Records from a data source
--------------------------------

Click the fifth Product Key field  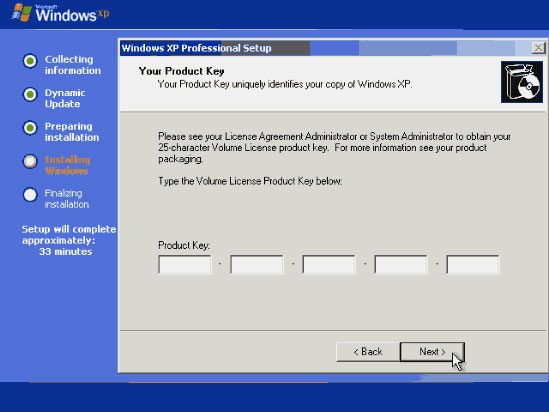tap(473, 265)
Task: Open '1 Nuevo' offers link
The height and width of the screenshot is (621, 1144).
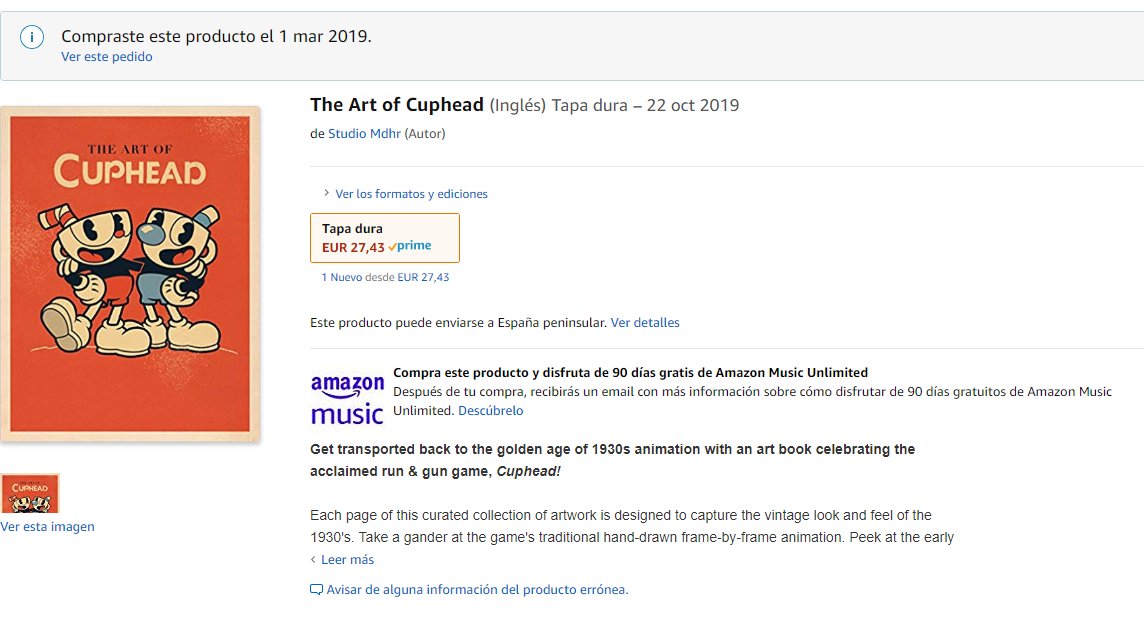Action: (x=341, y=277)
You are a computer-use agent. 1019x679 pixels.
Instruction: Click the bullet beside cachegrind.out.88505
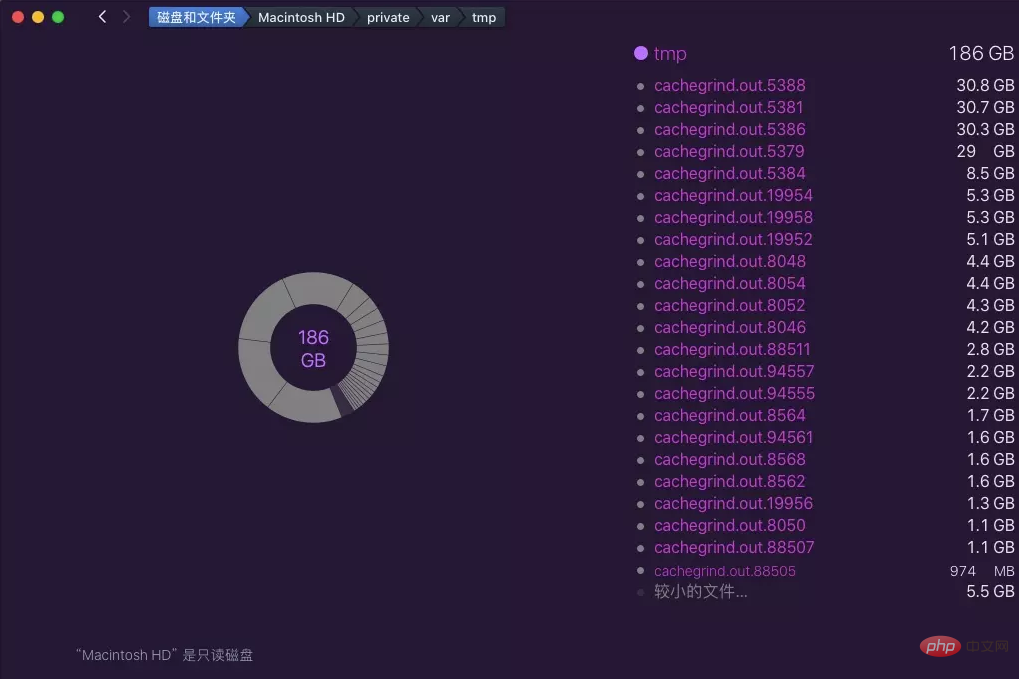[x=641, y=570]
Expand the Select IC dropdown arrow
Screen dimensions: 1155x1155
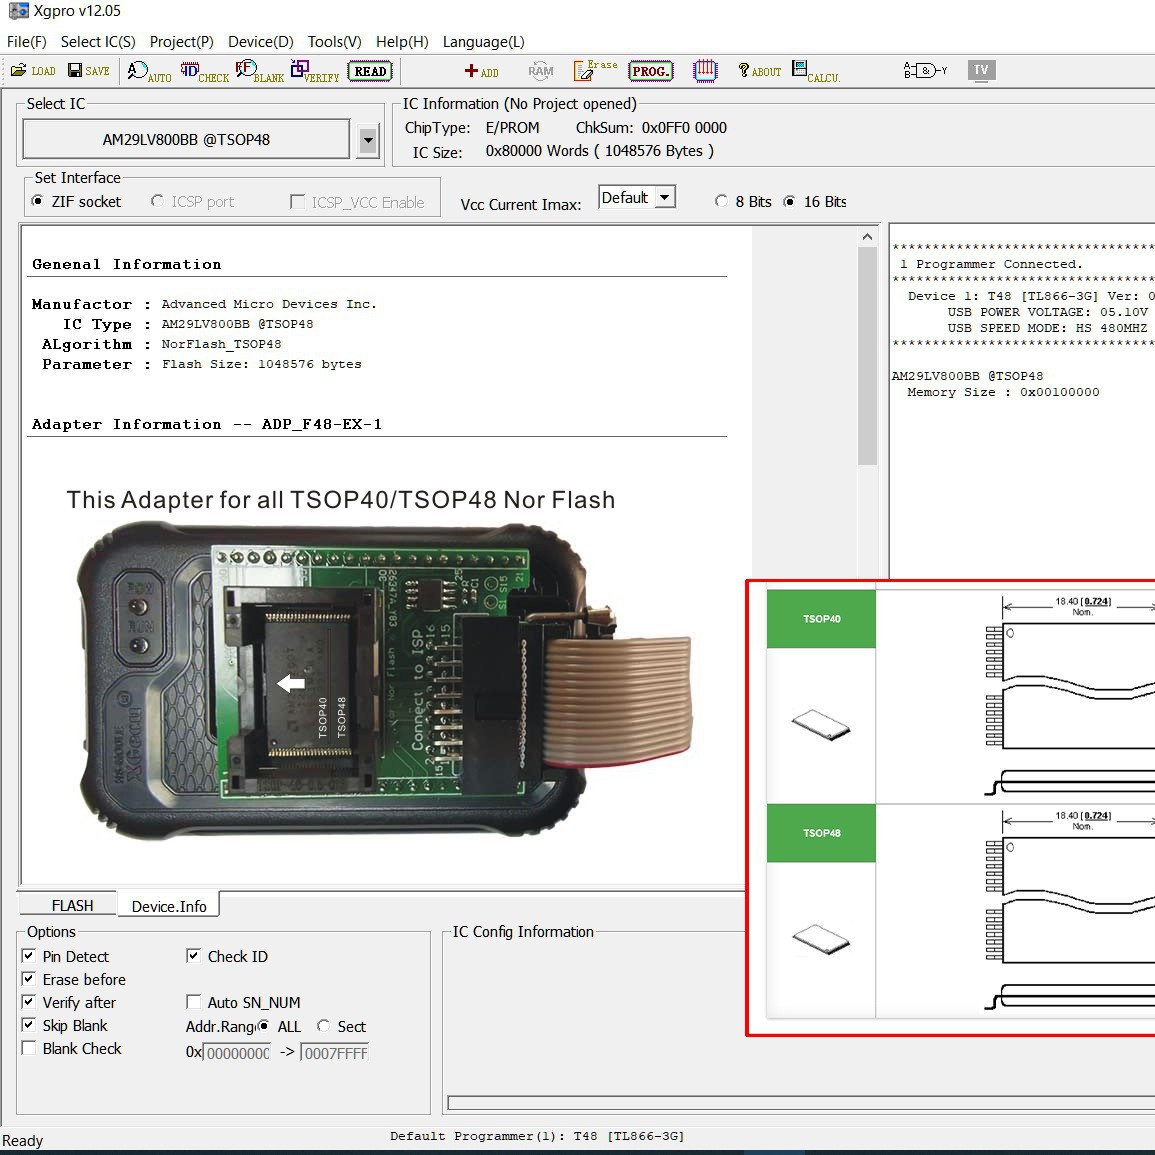point(368,141)
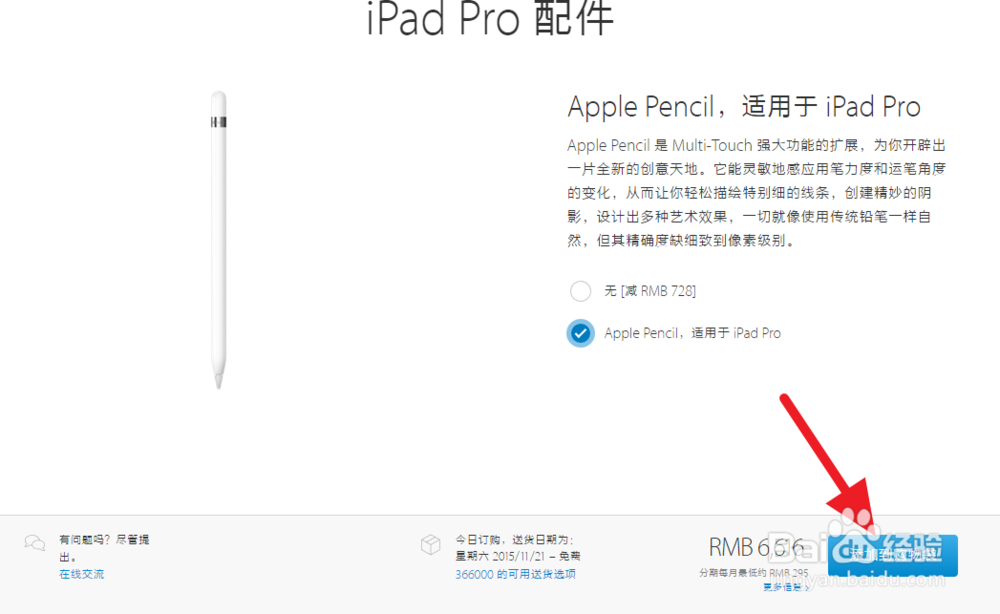Click the Apple Pencil option label text
Image resolution: width=1000 pixels, height=614 pixels.
point(693,333)
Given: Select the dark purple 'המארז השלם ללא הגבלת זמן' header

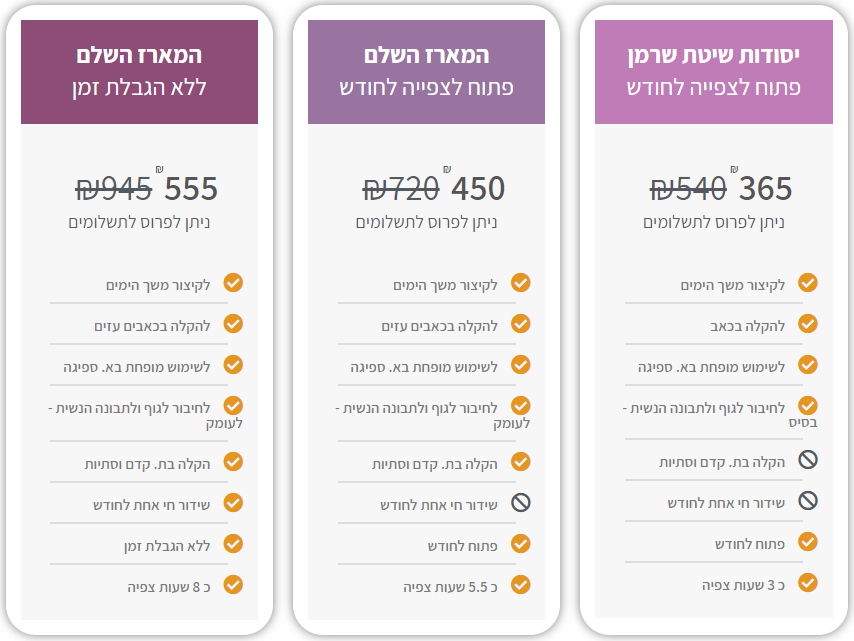Looking at the screenshot, I should (x=139, y=72).
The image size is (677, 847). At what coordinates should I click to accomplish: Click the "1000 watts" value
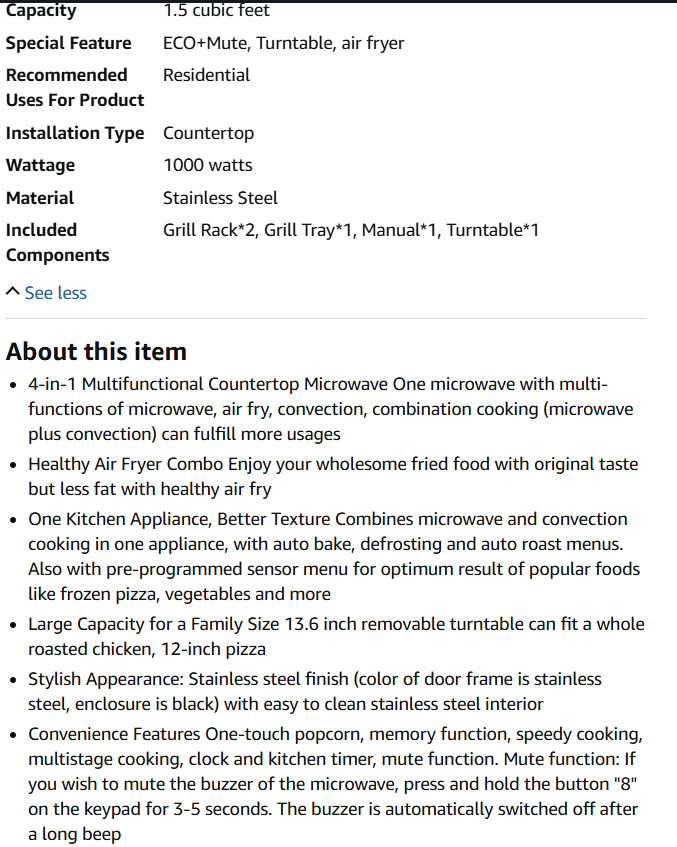coord(207,165)
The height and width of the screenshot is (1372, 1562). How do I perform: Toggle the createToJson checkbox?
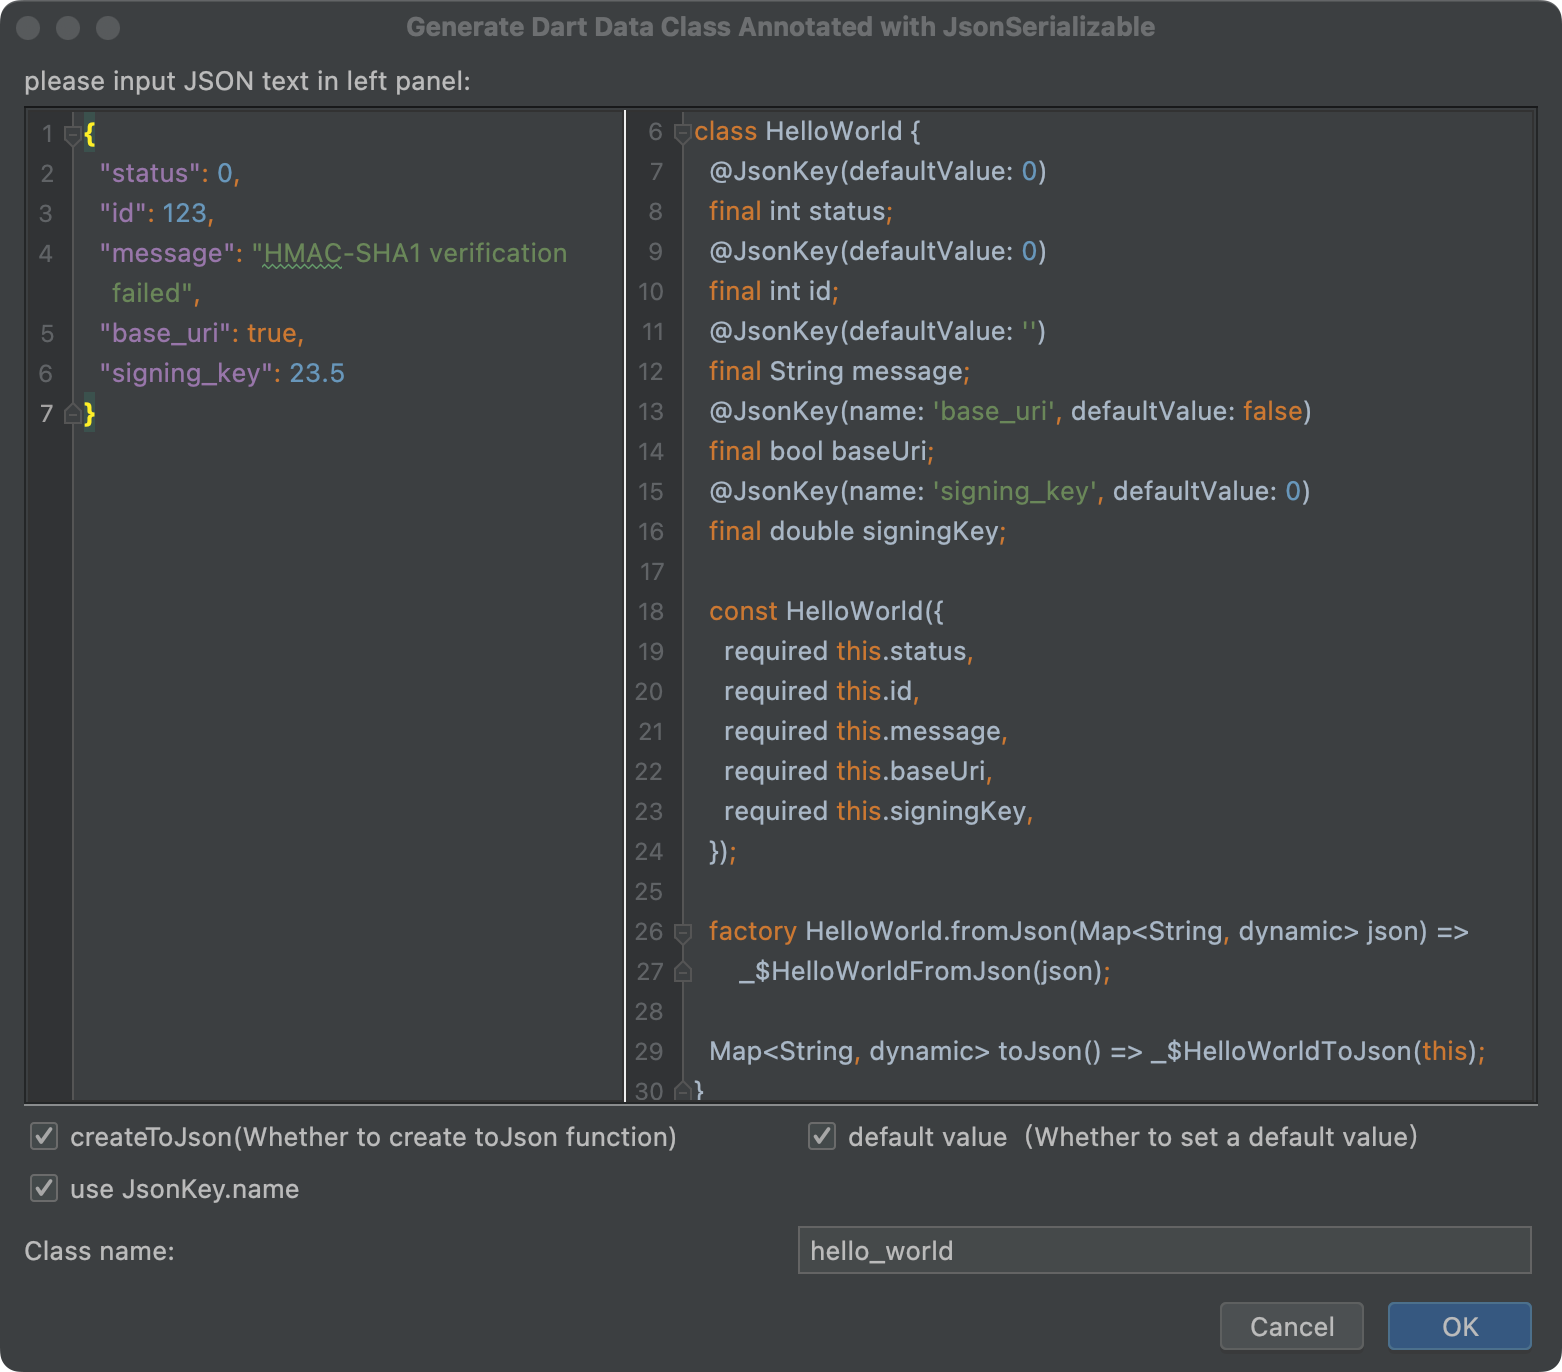coord(44,1136)
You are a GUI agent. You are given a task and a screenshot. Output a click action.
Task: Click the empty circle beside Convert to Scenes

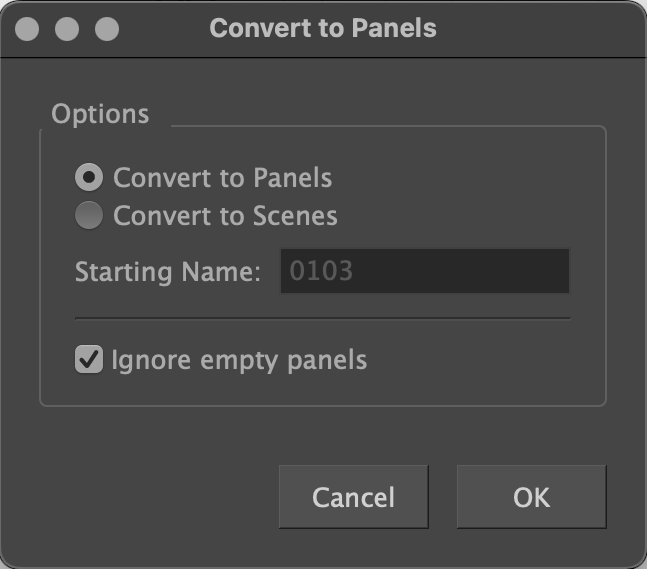pos(90,216)
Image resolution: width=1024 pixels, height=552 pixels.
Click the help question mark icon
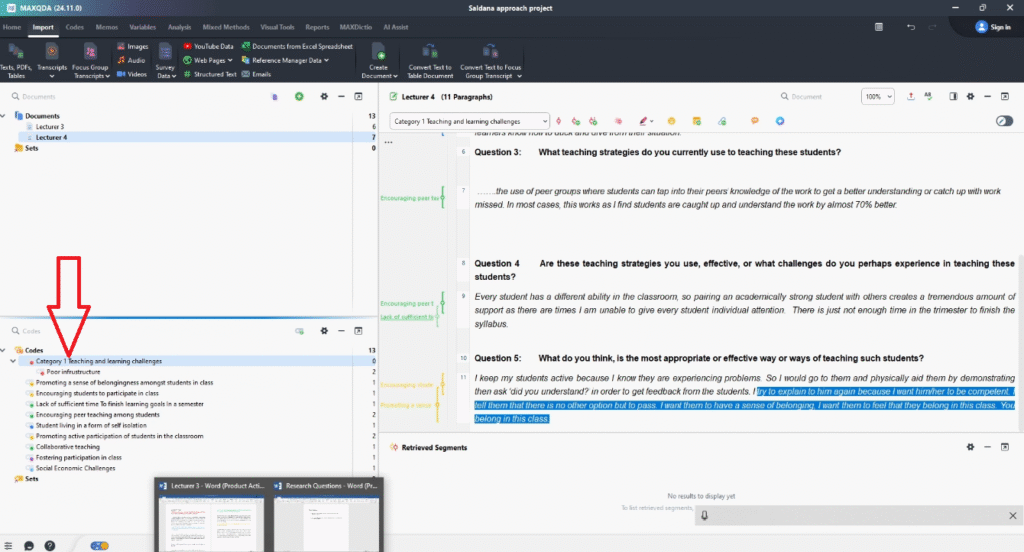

--------------------------------

Work instruction: Your answer must be an exact copy of the lines from the one with "You are a GUI" through the final line of the data, both included, without any pictures.

Exercise answer:
You are a GUI agent. You are given a task and a screenshot. Output a click action.
Task: Click the empty circle beside Convert to Scenes

pos(90,216)
Image resolution: width=1024 pixels, height=552 pixels.
Click the help question mark icon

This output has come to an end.